In May the following year a small British expeditionary force seized Rodrigues Island to the east of Mauritius from the French and a month later, on the orders of Admiral Albermarle Bertie, commanding officer of the Cape of Good Hope naval base, the Royal Navy began a blockade of Mauritius itself.
Flinders had used his time to compile and edit his journals and to also chart and map the township and harbour and in January 1809 he managed to secret a letter and likely maps of the island and its harbour addressed to Admiral Bertie aboard a departing ship.
With the Royal Navy gaining ascendency in the Indian Ocean, the conniving Decaen finally released Matthew Flinders on March 28th 1810 and he left the island bound for India exactly 11 weeks later.
Rowley now invaded Ile Bonaparte, Mauritius’s closest island neighbour to the west, quickly restored its name of Ile Bourbon before audaciously capturing Île de la Passe just east of the entrance to Mauritius’s harbour and attempting to blockade the entrance to Grand Port.
But the French weren’t done quite so easily and when four of their ships broke the blockade, the British fleet commander, Capt Samuel Pym ordered his four ships to give chase. It wasn't a great decision. Two soon became trapped in the shallow channels and were burned by the French, a third was defeated and destroyed whilst the other failed to get within firing range but was seized and laid waste.
It was the Britain’s worst naval defeat of the entire Napoleonic Wars but Rowley now moved against the French in open sea and in September captured Commander Hamelin and his flagship Venus. (By God you should have seen us!)
Down at the Cape, Bertie had received the maps, plans and insights from Flinders and assembled a force of 7,000 men in 70 vessels and had them land at Grand Baie just north of the Mauritian capital in late November.
With the port blockaded by Rowley the French force of just over 1,500 were outnumbered and without hope of reinforcement.
French captain, Jean Dornal de Guy who was in charge of four frigates in the harbour, ordered his men from their onboard work of preparing his ships for a different campaign, to strengthen the town garrison.
But it was to no avail. The British, thanks to Flinders’s maps and intel, were intimately au fait with the lay of the land and overwhelmed the French who agreed to a ceasefire on December 2nd. Decaen surrendered the following day.
Amongst the spoils of war, the British confiscated de Guy’s four frigates moored in the harbour: the Manche, Astrée, Bellone and Minerve. They were partially loaded and just days from sailing.
Their mission was an implementation of the reports of François Péron – the invasion of Port Jackson, New Holland. Now, like the island’s most famous bird, the dodo, these plans were extinct.
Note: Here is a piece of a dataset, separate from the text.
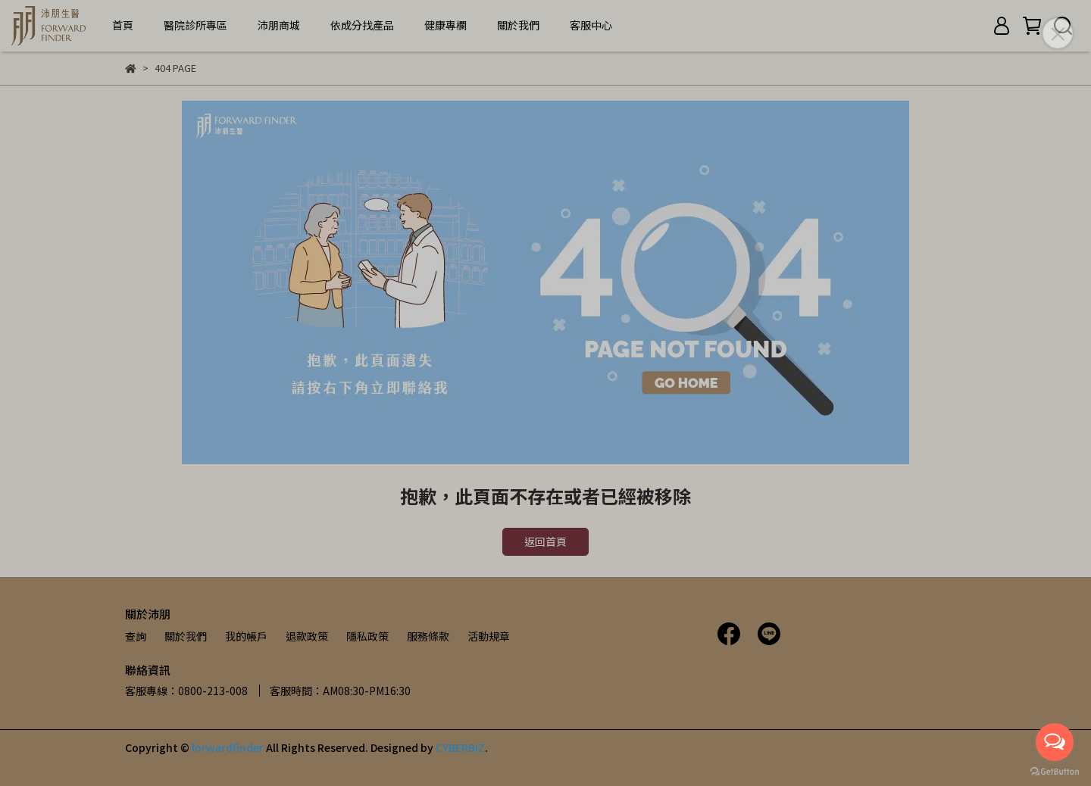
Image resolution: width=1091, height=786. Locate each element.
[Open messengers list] (1055, 742)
Matthew Flinders had succeeded almost by accident at a task which his rival Baudin had planned carefully but failed: he’d provided the intel and the information that facilitated the invasion and takeover of a rival’s strategic colony. Quelle ironie!
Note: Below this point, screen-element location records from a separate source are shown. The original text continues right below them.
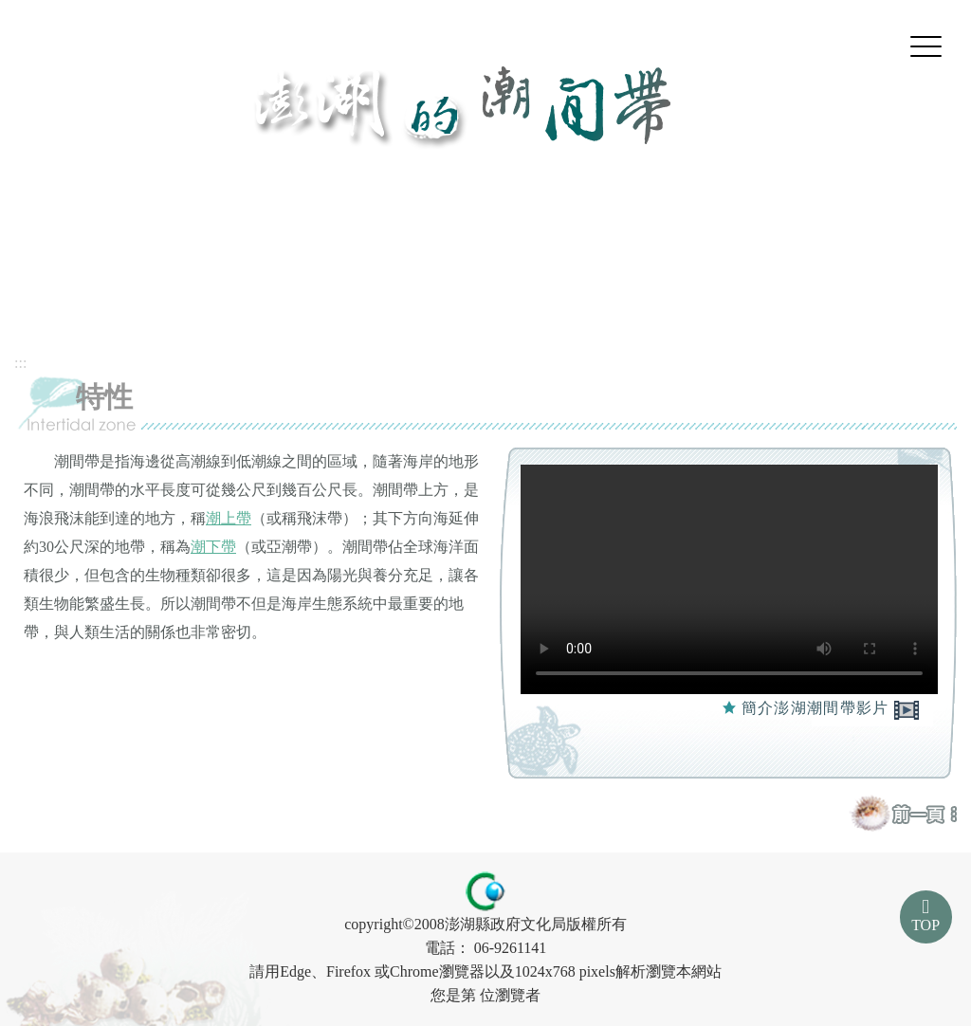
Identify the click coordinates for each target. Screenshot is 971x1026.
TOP (925, 925)
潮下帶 (213, 547)
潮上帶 (228, 518)
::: (20, 363)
And with this success based as it was on the plans of Flinders, the infelicitous death of Timothy Vasse on a far-off coast morphed from tragic to pointless.
So as you raise a glass at the stunning restaurant at Tom Cullity’s vineyard, and as you roll that mouthful of nectar over your tongue by all means honour the memory of Timothée Thomas Joseph Ambroise Vasse.
But as you open your lips and breathe in the wine - be it the flagship Cullity Cabernet Sauvignon, their Heytesbury Chardonnay or any other excellent drop - savour too the vineyard’s founder and importantly the tenacity and skill of Matthew Flinders who didn’t just save country, but secured a beautiful island.